Stepper motors: For example, I normally am near the printer when the pause for filament swap happens. But one time I noticed the print head sag a bit and I had to try to recover (which didn’t work). But then a subsequent time, it did it again and the print head ground into the print and print bed.

Thinking my printer busted, I did some research and learned that the stepper motors have a time out for how long they hold their position. The two times my print head sagged were times I was NOT near the print when it paused and had tried to do the filament change long after the stepper time out.

Now I know, and have changed the timeout in my pause script in Octoprint, as well.

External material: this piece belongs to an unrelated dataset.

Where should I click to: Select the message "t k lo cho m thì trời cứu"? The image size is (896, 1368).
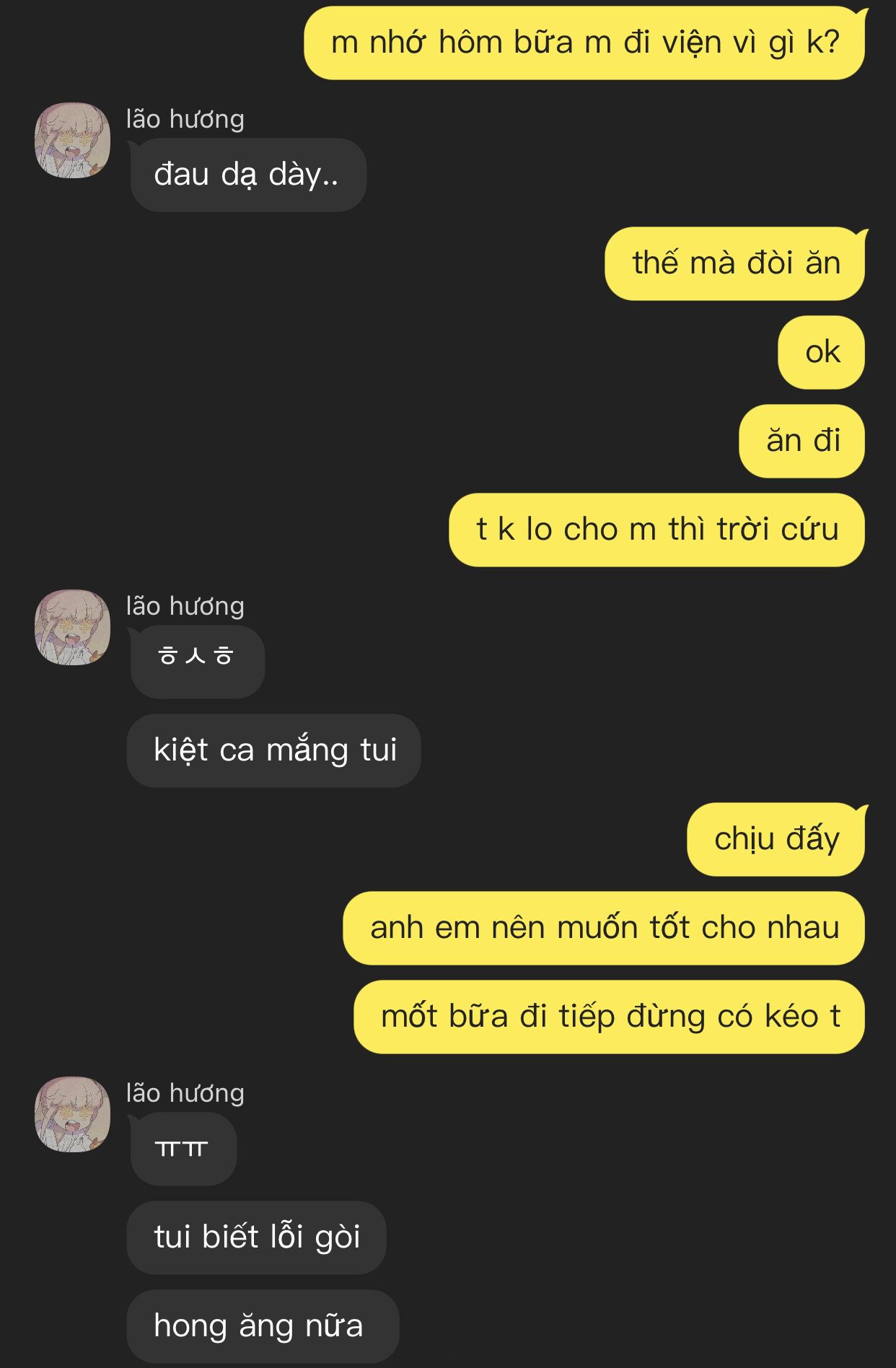pyautogui.click(x=657, y=530)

Filament tangle: I also had the filament get tangled and stuck in the spool. Kinda has been happening on a few of my spools, but I’m usually around to release the tangle. I knew the tangling was related to the winding of the spool. But I didn’t realize that there were ways to avoid the tangling.

Gcode: And challenges in making the filament swap go smoothly had me learning about Octoprint scripts and tweaking gcode. GCODE! That was a rush when I felt like I had leveled up in 3D printing, haha.

Animations: I also wanted to animate the pixels to fade, rather than turn on and off at one brightness. So I spent some time trying to animate the Neopixles to fade. But there was a lot of flickering. I think CircuitPython was too slow for the speed of animation I wanted. But was truly fun figuring it out and trying to do the animation.

In closing
This was a fun project. I applied learnings from previous projects, learned new skills, and got deeper into some domains.

And the process of making, figuring things out, watching something being created, and learning – that’s a rush.

 

*Hm, I have no problem buying designs, which I do often with 3D models, but didn’t know what to do here. Felt wrong just downloading the image and using it, even with all the ‘fair-use’ thinking. So I bought a sticker to put on my laptop. The first sticker I’ll put on it. Gonna be a good story-starter.